Während ich dabei war zu bauen, kam ein Lastwagen über
einen Feldweg daher. Er hielt vor dem Tor an, fuhr
rückwärts und wendete, so daß seine Rückseite zu
mir zeigte. Ich beobachtete dieses Geschehen, das sich vielleicht
achthundert Meter von mir entfernt abspielte, durch das Fernglas.
Zwei Männer stiegen aus. Sie ließen die hintere Klappe so
herunter, daß diese als Rampe diente, die in den Laderaum
führte; hölzerne Lattengestelle wurden ausgeklappt und
bildeten zu beiden Seiten der Rampe Zäune. Die beiden Pferde
kamen, um zuzusehen.
    Ich stand in einem Wasserbecken zwischen den Felsen, Wasser
umspielte meine Gummistiefel, und ich warf einen Wasserschatten. Die
Männer gingen auf das Feld und führten eins der Pferde an
einem Seil, das ihm um den Hals gebunden war, an den Rand. Es folgte
ihnen willig, doch als die Männer versuchten, es in den
Lastwagen zu verfrachten, die schräge Laderampe hinauf, zwischen
den Latten hindurch, scheute es und bäumte sich
rückwärts auf. Sein Artgenosse drückte neben ihm gegen
den Zaun. Sekunden später hörte ich seine Schreie durch die
stille Luft. Das Pferd wollte nicht hineingehen. Einige der Kühe
auf dem Feld schenkten der Szene einen trägen Blick, dann gaben
sie sich erneut dem Wiederkäuen hin.
    Winzige Wellen, klare Lichtbänder verzehrten den Sand, den
Felsen, die Pflanzen und Muscheln neben mir, sanft plätschernd.

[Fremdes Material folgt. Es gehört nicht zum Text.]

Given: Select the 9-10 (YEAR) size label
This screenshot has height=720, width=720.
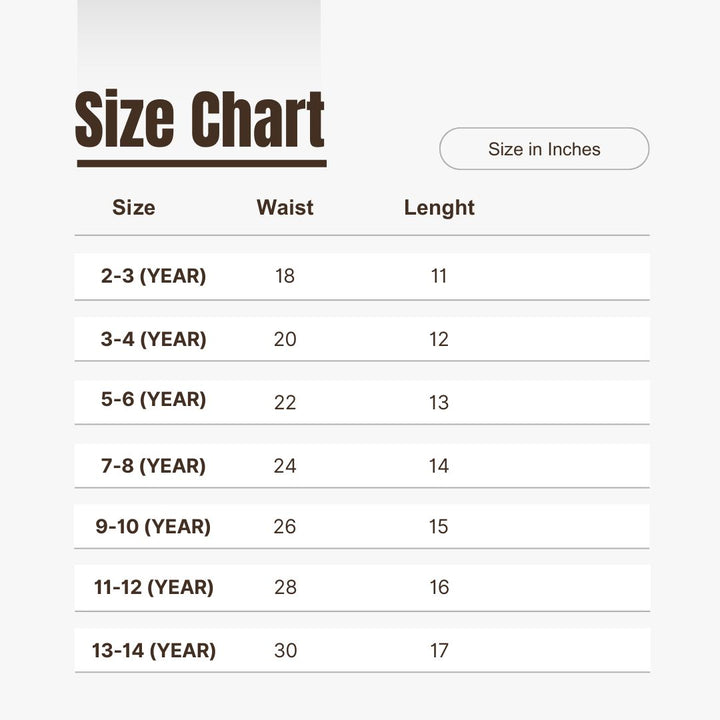Looking at the screenshot, I should [x=153, y=527].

Der Ruf eines Vogels unterbrach die Stille. Die Männer bewegten
den Lastwagen ein Stück, zogen das Pferd hinterher, den Weg
entlang und weiter auf einem Nebenpfad. Das Pferd auf dem Feld
wieherte laut und rannte in unsinnigen Kreisen herum. Meine Arme und
Augen wurden müde, und ich wandte den Blick ab, hin zu der
Hügelkette und den Bergen, die sich in das strahlende Licht des
Nordens erstreckten. Als ich wieder hinsah, hatten sie das Pferd in
dem Lastwagen.
    Der Lastwagen fuhr davon, wobei seine Räder kurz
durchdrehten. Das einsame Pferd, erneut verwirrt, rannte vom Tor zum
Zaun und wieder zurück, verfolgte zunächst den Lastwagen,
gab schließlich auf. Einer der Männer war bei dem Tier auf
dem Feld geblieben, und während der Lastwagen über den
Hügelkamm verschwand, beruhigte er es.
    Später, auf dem Heimweg, kam ich an dem Feld mit dem Pferd
darauf vorbei, und es fraß friedlich Gras.